North Korea on Monday alleged that the country’s warplanes shot down a US spy plane flying over its exclusive economic zone and warned of “shocking” consequences if the US continued reconnaissance in the region.
The US and South Korean militaries did not immediately react to comments by Kim Yo Jong, one of her brother’s top foreign policy officials, that were published in state media on Monday evening. Earlier on Monday, North Korea’s defence ministry issued a statement accusing the US of flying spy planes over its “impregnable airspace” and warned that incoming planes could be shot down.
South Korea’s Joint Chiefs of Staff responded by denying that the US had flown spy planes over North Korean territory. Spokesman Lee Sung Joon told a briefing that the US was conducting standard reconnaissance activities in coordination with South Korea’s military. Apparently, in response to that comment, Kim accused the Joint Chiefs of Staff of acting like a “spokesman” for the US military and said the US was intensifying its reconnaissance activities in serious violation of North Korea’s sovereignty and security. Used to be.
But while statements from the North Korean defence ministry indicated intrusions into the country’s territorial airspace, Kim has accused the US of imposing restrictions on the North’s exclusive economic zone, an area within 200 nautical miles of its territory where it controls rights to natural resources.
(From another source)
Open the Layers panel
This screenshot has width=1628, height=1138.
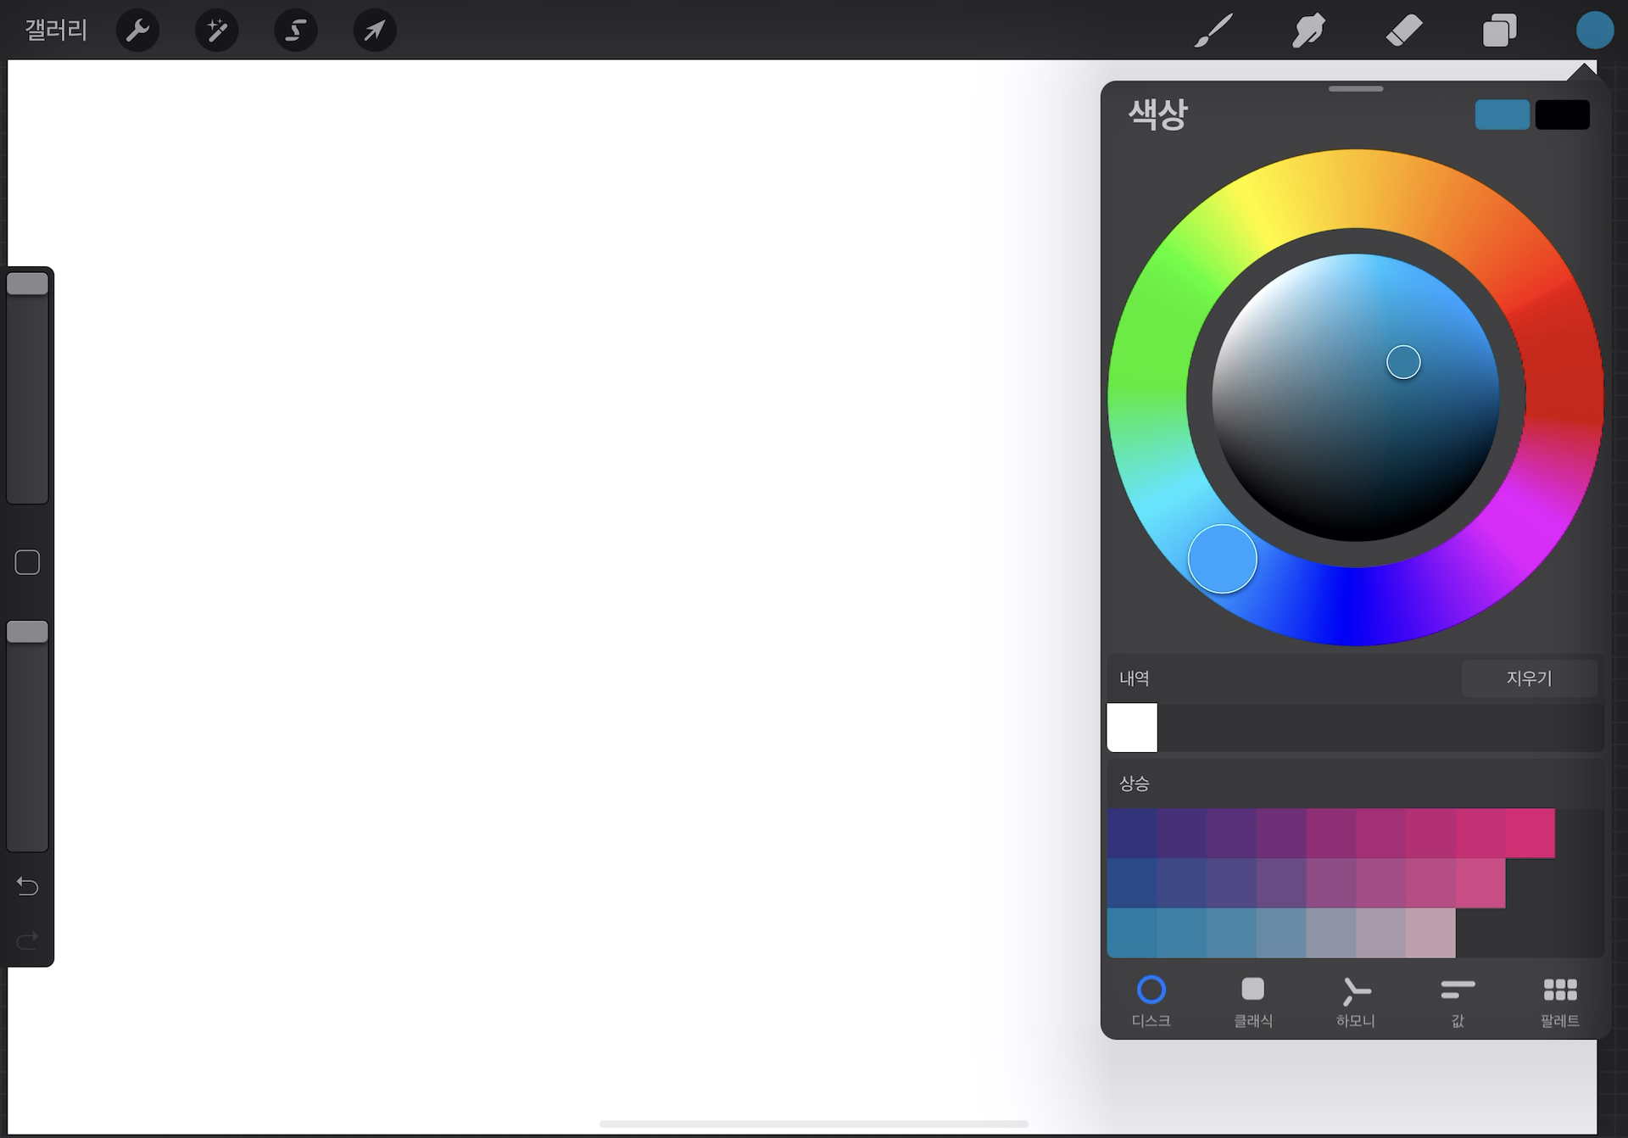1499,31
But accused of sending a spy plane. Kim said a US spy plane crossed the eastern sea border between the Koreas at around 5 a.m. Monday and carried out reconnaissance activities in the North’s exclusive economic zone before being chased by North Korean warplanes. He said American aircraft crossed the Eastern Seaboard again at around 8:50 a.m., prompting the North Korean military to issue an unspecified “stern warning” to the United States.
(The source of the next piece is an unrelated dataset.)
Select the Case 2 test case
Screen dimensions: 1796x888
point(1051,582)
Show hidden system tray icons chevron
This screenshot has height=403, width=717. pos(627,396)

He said North Korea would take decisive action if the US continued to fly reconnaissance aircraft over its country’s exclusive economic zone, but added that it would “not retaliate directly” for US reconnaissance activities outside the region. “In the 20-40 kilometer stretch of North Korea, a shocking phenomenon will happen in the long run, in which US spy planes habitually intrude in the sky above the economic waters,” he said.
Kim’s comments come at a time of rising tensions on the Korean peninsula as North Korean weapons tests and joint US-South Korean military exercises intensify. North Korea has tested nearly 100 missiles since early 2022 as Kim Jong Un expands the nuclear arsenal he sees as the strongest guarantee of his survival.